SB: No, no … First off, we try to get as many of the economic nationalists as we can, we really do a lot of outreach to the Bernie nationalists, because we think there is a commonality here, in looking at American manufacturing and American jobs. We’ve really been very evenhanded about our observations and our criticisms. We are hardcore partisans here, but we don’t attack Dr. Fauci or Dr. Birx from the right, like they gave to Hillary Clinton’s campaign. Our problem is we haven’t seen enough metrics put out there, what the targets are … We were adamant. We had a program called 30 Days to Save America. We wanted a lockdown, we wanted no domestic flights. We were much more hardcore. The president’s decision was that at the execution level, it has to be the governors. We wanted a national policy. But I do see the logic of having the governors do it.
RK: Then why egg on people to attack the governors?
And so it goes. Bannon reminds me of an aphorism often mistakenly attributed to Henry Kissinger: No permanent friends, no permanent enemies, only permanent interests. (The original was actually Lord Palmerston, one of the practitioners of 19th-century realpolitik as British foreign secretary and prime minister.)

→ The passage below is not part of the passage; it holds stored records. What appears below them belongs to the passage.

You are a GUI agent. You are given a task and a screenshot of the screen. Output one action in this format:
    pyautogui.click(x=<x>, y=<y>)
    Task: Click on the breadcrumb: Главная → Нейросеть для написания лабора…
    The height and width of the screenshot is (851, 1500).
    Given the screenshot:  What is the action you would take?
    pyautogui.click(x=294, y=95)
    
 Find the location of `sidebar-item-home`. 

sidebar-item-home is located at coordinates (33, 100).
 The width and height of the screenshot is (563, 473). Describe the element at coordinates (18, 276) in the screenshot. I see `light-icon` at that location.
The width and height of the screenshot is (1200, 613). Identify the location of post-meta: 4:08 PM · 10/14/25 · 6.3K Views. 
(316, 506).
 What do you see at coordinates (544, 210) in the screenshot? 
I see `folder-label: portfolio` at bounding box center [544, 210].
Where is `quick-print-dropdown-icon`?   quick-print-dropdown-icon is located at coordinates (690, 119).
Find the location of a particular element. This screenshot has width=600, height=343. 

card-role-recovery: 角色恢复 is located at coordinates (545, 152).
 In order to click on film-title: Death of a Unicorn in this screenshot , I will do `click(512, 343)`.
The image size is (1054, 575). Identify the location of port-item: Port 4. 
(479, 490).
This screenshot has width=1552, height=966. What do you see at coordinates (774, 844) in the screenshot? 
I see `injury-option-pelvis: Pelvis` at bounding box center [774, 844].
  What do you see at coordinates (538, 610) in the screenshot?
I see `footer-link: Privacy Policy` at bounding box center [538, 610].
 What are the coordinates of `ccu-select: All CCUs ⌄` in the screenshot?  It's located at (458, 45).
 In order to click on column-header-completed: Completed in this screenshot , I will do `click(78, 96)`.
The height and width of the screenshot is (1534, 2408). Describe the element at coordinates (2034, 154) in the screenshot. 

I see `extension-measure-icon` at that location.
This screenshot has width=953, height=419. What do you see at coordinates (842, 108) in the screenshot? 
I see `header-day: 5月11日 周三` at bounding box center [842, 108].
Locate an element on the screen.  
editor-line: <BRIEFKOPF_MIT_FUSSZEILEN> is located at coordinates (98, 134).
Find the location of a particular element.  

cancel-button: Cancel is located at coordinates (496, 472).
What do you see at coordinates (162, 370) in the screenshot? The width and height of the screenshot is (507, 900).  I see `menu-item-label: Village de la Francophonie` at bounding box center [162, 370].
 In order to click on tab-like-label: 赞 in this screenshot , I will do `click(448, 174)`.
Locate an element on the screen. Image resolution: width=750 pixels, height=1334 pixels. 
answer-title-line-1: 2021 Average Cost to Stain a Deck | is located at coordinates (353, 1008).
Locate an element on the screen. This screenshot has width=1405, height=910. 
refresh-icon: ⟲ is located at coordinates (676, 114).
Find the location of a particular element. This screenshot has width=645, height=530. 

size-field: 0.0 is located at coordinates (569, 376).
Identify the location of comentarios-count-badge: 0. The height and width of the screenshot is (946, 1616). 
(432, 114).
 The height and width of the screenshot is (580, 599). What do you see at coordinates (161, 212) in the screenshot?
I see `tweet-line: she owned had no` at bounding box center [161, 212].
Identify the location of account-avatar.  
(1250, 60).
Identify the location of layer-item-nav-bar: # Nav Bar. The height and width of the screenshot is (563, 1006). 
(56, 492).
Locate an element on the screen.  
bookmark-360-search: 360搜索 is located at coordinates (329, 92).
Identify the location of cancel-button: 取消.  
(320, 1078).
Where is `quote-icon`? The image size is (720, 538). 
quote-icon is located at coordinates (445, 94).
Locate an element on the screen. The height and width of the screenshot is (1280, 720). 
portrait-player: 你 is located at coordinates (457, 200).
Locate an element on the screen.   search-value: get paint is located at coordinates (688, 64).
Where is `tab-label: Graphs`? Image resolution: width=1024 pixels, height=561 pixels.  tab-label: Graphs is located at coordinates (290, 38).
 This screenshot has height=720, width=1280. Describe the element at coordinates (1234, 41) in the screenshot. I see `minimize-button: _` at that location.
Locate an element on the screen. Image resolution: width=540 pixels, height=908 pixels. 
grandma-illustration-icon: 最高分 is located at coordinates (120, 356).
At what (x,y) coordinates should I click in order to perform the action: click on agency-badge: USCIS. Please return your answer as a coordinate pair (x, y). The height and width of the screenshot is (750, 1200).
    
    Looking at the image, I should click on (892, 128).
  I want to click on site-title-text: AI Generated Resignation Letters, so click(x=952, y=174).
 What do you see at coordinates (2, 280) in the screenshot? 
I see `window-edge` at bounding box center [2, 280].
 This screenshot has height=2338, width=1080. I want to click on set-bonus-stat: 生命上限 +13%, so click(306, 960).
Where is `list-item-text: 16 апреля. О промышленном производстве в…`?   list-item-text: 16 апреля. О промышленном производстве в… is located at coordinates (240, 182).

In Bannon’s case, permanent interest number one is advancing Bannon, with right-wing economic populism close behind. Trump is a mere instrument—who happens to be president of the United States, thanks in part to Bannon.
Where Bannon twists himself into a pretzel is in his slavish defense of Trump, who has rhetorically mirrored Bannon’s hostile rhetoric on China but in practice has done little of consequence. But despite the contradictions and contortions, Bannon remains one of the shrewdest of the right’s strategists. And if the Biden campaign doesn’t pay attention, Bannon-style economic populism will steal the Democrats’ clothes yet again.